BPDNews: If someone falls through the ice – what should they do?
Officer Merrick: I hope it never happens but if someone falls through ice, they should do the following: (1) Don't panic. (2) Yell or scream for help. (3) Attempt to slowly kick out on to the ice. (4) If you can’t kick out, hold on and try to conserve energy until help arrives. On the other hand, if you witness someone fall through ice: (1) Call 911 right away. (2) Stay off the ice. (3) If available, you could try to throw a rope or floatation device to the victim but be careful not to fall in. (4) Wait for help.
BPDNews: Is hypothermia the biggest threat to those who fall through the ice?
Officer Merrick: Hypothermia is the biggest threat to someone who falls through ice and it can begin as soon as a person falls through ice and – within minutes - it can become acute and debilitating.
BPDNews: What does hypothermia look like?
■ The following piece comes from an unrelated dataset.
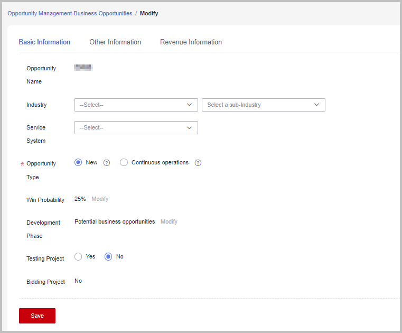Image resolution: width=402 pixels, height=333 pixels.
Task: Click the blurred Opportunity Name value
Action: 83,68
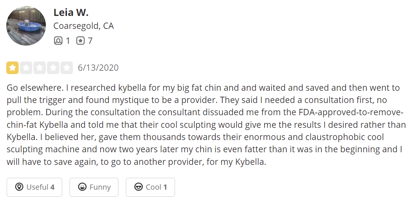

Officer Merrick: Stages of hypothermia range from shivering to unresponsiveness.
BPDNews: What should people do if they see someone suffering from it?
Officer Merrick: A person suffering from hypothermia needs immediate medical attention. If possible, bring them to a heat source and get them warm clothes/blankets while waiting for help to arrive.
BPDNews: Although you have wet suits to keep you dry & warm – is it still cold for your team?
Officer Merrick: When members of the BPD dive team are training or called out in the winter months, we wear drysuits with warm undergarments. They will normally keep us warm for as long as we need to be in the water, usually about 30 - 45 minutes. We have 20 fully trained and equipped divers so we have the ability to cycle through if a diver were to get cold.
BPDNews: Final piece of advice to anyone looking to skate on a lake or pond?
Officer Merrick: My advice for someone looking to go ice skating is to go to an indoor rink or a backyard rink shallow and frozen solid.
BPDNews: Thanks for the time Officer Merrick.
Officer Merrick: Thank you and stay safe.